### Directions for this task
Pick up the reflection below on the singing thrush, Christ, and God-or-Nature, and keep writing from its last sentence.

### Given passage
-.-.-

The family resemblance I noticed between all these texts has for me been no better expressed than by the eighteenth-century Universalist George de Benneville (1703-1793) who said; "The inner spirit makes us feel that behind every appearance of diversity there is an interdependent unity of all things."
Is this not something like what John seems to have believed Christ’s inner spirit was feeling when he uttered his farewell words to his disciples and which John's own community came to see and feel about Christ? Namely, that in some meaningful way we may say that Christ is in us and, because Christ is in God we, together, are all one in God. Christ teaches us this - or so it feels - that we can come daily to live our lives more truly loving God and our neighbour as ourselves; to see God (or Nature) in the other regardless of apparently insuperable differences.
Is this not something like what Mary Oliver senses in her own inner spirit as she encounters the singing thrush? A feeling that there was not just a single thrush singing but "all his brothers, and also the trees around them, as well as the gliding, long-tailed clouds in the perfectly blue sky — all, all of them" and, of course, so it seemed, Oliver herself. Out of that experience she finds that the thrush, like Christ, wants us to live loving Nature and our neighbour as ourselves; to see Nature (or God) in the other regardless of apparently insuperable differences.
And what of the text that is the book of nature - this actual, existent thrush that showed up outside the Manse back-door whose presence pushed back at me? Well, in the wholly unexpected meeting of texts that was occasioned by the thrush's arrival I found that, like Oliver, I "was filled with gladness - and that's when it happened" - when I saw something I had never seen before nor could ever have imagined I would see.
I looked up and the thrush singing outside my back-door was suddenly being read by me as “Christ the Thrush”, singing to me that God-or-Nature is in her, that she is in God-or-Nature and she is singing this song to me so that, together, we may know that she and I are both one in God-or-Nature. In the lighting strike of this moment it felt as if the very glory that God-or-Nature has given the thrush and Christ was being given anew to me and, at the end of this cold and long winter in which every spirit upon earth had until a few moments ago seemed fervourless as I, my own life suddenly began to shine again, refulgent with meaning.

-.-.-

### Data provided
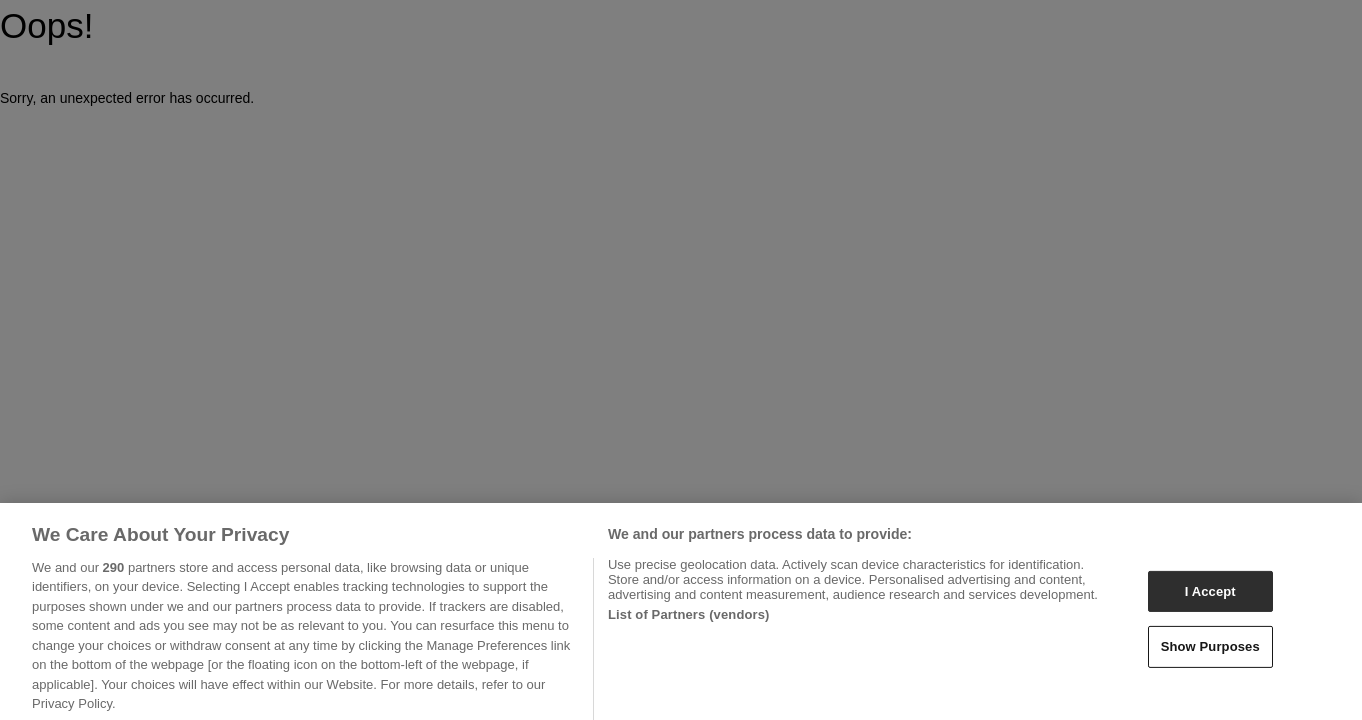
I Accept (1210, 597)
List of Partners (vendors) (689, 620)
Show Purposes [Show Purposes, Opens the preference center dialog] (1210, 652)
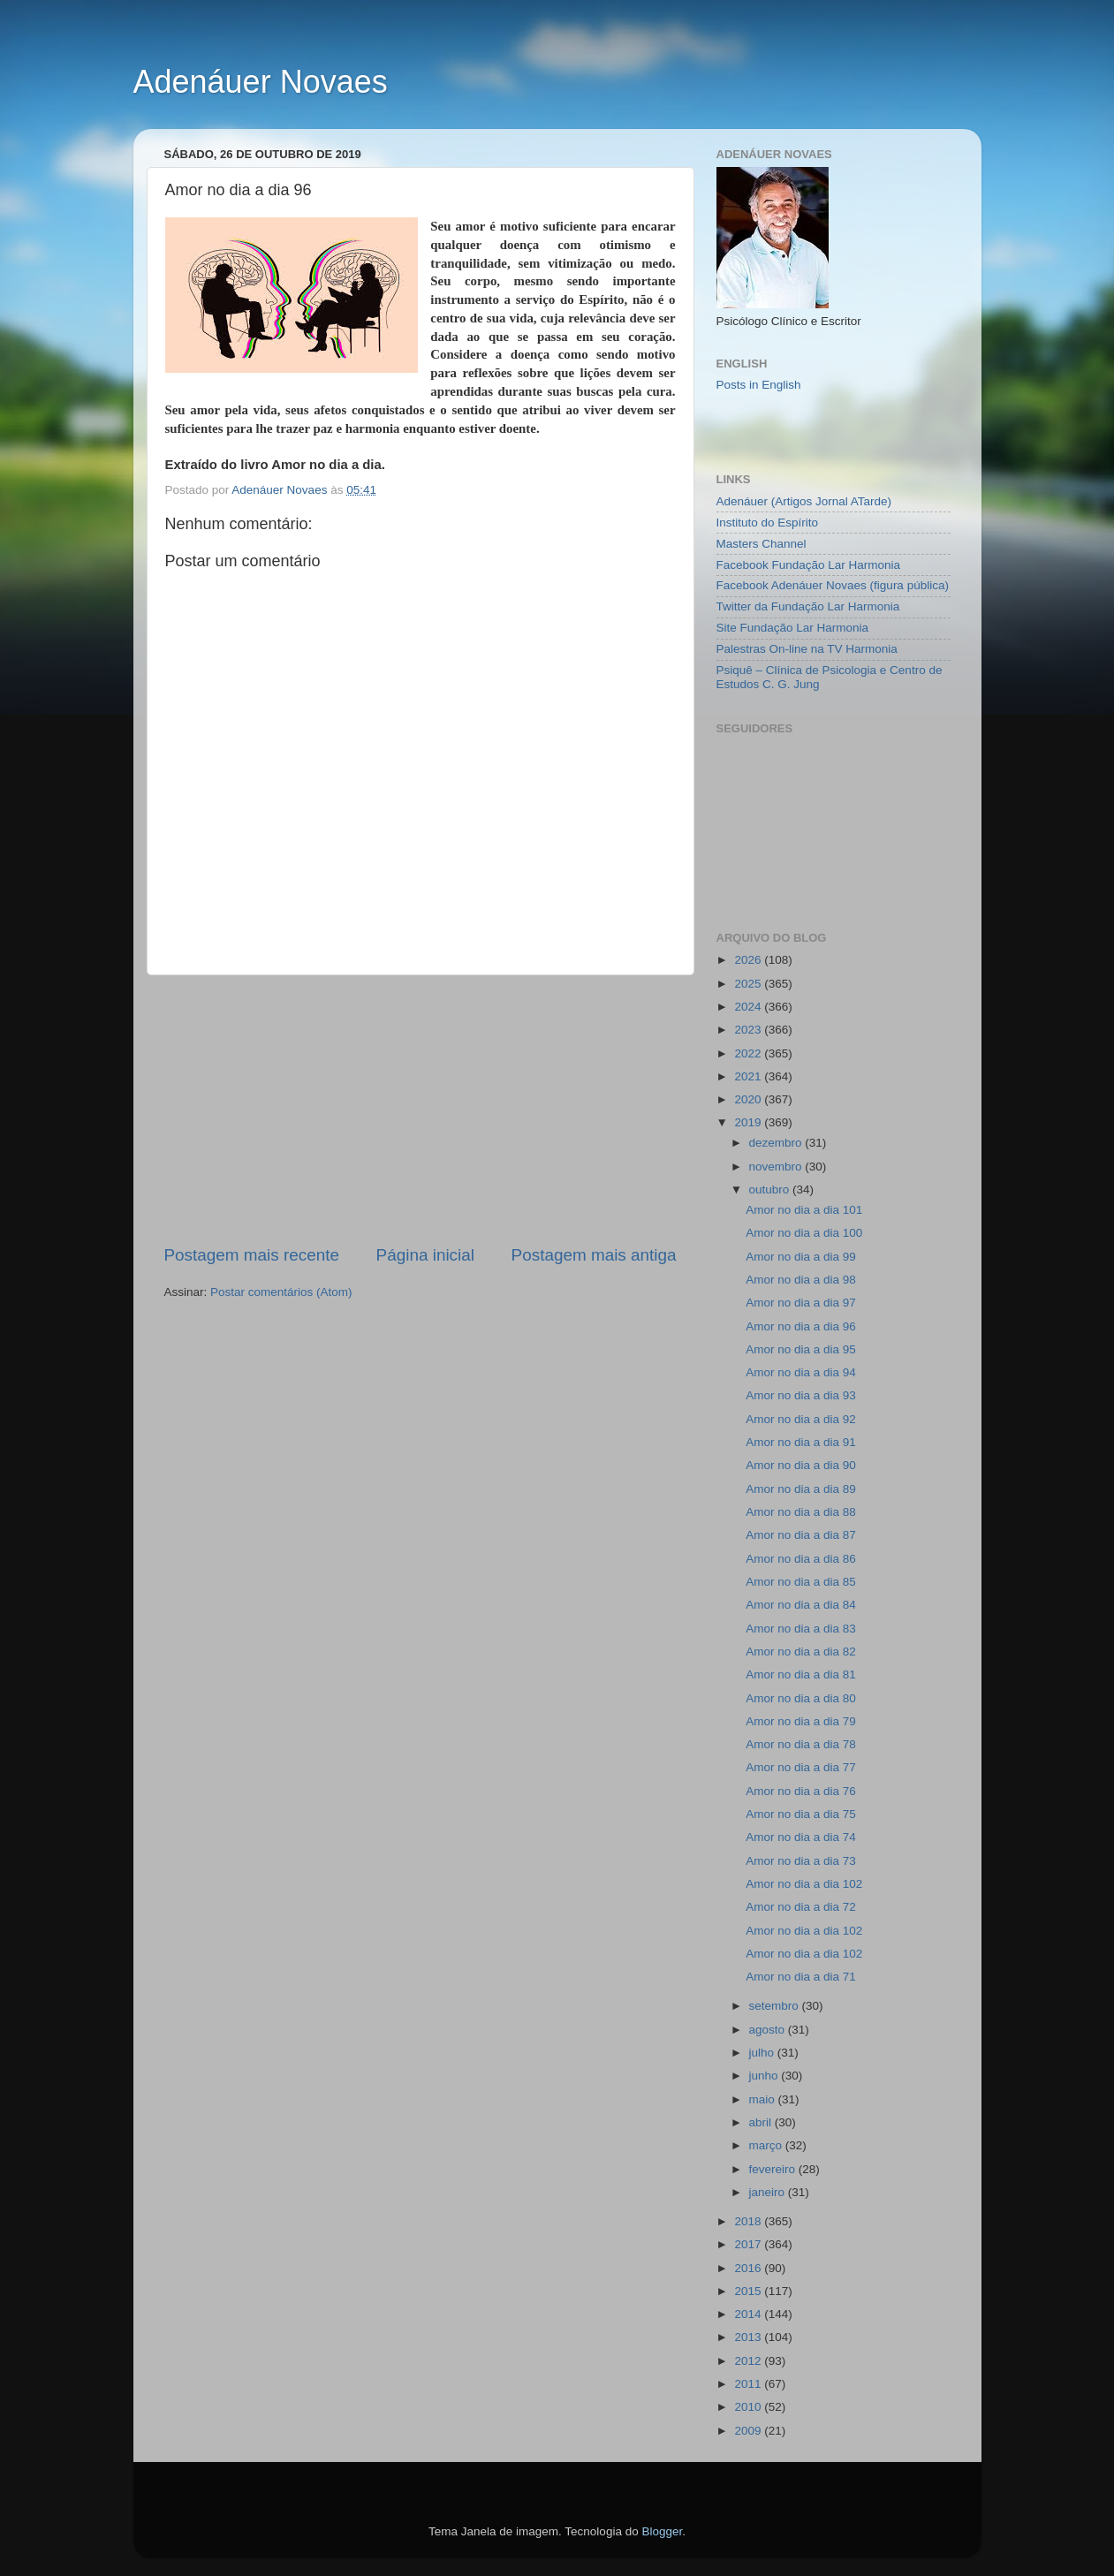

-.-.-

### Exercise answer
As Oliver notes, although these are fleeting moments, "One of the things they say about it, that is true, is that, once you've been there, you're there forever." So from this moment onwards the whole world shows up to you, begins to shine, in a wholly new way - and, as the words on the little bronze plaque that hangs on the back-yard wall above Venus' head (see picture) says, I felt powerfully that, Yes! "Bidden or unbidden, God is present."
However, although *I* feel I can live forever by the truth of this encounter with the Christ the Thrush, it is important to realise that I do not (cannot) receive this truth, nor pass it on to you, as an 'eternal truth' of the kind so often sought by both religion, philosophy or the natural sciences. I neither can, nor any longer feel the need to, justify this truth to you either metaphysically or scientifically. If the resonance within me that was triggered by this mix of texts triggers a similar resonance in you then all well and good - and those of us who in our different ways (and with different texts) feel such an “interdependent unity of all things” can perhaps talk further about it - it is, after all a classic Unitarian and Universalist intuition (the religious tradition in which this church stands and I minister).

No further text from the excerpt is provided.